Given problem.
Transcribe the data below word for word, starting at the line that contains "Identify the location of password." and continuing through the final line of the data.

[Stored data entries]
□ □ □ □ □ □ □

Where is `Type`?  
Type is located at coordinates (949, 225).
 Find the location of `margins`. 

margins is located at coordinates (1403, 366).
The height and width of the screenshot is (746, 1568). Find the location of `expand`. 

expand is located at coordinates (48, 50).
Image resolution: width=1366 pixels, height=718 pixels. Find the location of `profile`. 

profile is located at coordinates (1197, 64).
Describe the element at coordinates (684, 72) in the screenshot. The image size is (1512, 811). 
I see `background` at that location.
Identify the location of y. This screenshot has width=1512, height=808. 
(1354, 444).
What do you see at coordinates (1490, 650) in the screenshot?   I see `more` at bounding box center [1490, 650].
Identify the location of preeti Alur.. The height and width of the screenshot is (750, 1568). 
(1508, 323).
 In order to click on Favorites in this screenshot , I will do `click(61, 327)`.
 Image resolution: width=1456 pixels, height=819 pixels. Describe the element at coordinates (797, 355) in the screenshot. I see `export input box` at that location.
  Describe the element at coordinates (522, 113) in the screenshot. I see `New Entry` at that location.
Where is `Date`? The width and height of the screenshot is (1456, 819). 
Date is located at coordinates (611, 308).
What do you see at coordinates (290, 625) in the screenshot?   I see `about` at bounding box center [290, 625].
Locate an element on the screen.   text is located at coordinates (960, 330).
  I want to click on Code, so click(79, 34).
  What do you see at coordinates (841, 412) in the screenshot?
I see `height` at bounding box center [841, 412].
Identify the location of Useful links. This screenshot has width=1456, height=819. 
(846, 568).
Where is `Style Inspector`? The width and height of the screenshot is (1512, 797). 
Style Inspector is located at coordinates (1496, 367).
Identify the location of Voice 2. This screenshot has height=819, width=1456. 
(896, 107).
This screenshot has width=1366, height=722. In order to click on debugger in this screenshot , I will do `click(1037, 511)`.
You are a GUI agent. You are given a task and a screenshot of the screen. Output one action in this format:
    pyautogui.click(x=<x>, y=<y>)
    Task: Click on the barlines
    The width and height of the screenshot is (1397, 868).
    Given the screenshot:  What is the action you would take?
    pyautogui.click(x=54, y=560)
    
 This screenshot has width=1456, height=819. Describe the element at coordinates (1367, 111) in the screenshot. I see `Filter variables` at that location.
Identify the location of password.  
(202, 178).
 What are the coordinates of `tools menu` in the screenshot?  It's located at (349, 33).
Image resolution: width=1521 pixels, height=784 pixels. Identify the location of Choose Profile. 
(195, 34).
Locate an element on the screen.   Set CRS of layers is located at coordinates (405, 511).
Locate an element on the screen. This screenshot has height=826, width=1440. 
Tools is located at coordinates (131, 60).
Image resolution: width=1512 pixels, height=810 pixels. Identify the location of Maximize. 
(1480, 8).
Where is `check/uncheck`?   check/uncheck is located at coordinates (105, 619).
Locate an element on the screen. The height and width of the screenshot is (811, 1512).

□ □ □ □ □ □ □

Response to this exercise.
Identify the location of password.  
(202, 178).
 What are the coordinates of `tools menu` in the screenshot?  It's located at (349, 33).
Image resolution: width=1521 pixels, height=784 pixels. Identify the location of Choose Profile. 
(195, 34).
Locate an element on the screen.   Set CRS of layers is located at coordinates (405, 511).
Locate an element on the screen. This screenshot has height=826, width=1440. 
Tools is located at coordinates (131, 60).
Image resolution: width=1512 pixels, height=810 pixels. Identify the location of Maximize. 
(1480, 8).
Where is `check/uncheck`?   check/uncheck is located at coordinates (105, 619).
Locate an element on the screen. The height and width of the screenshot is (811, 1512).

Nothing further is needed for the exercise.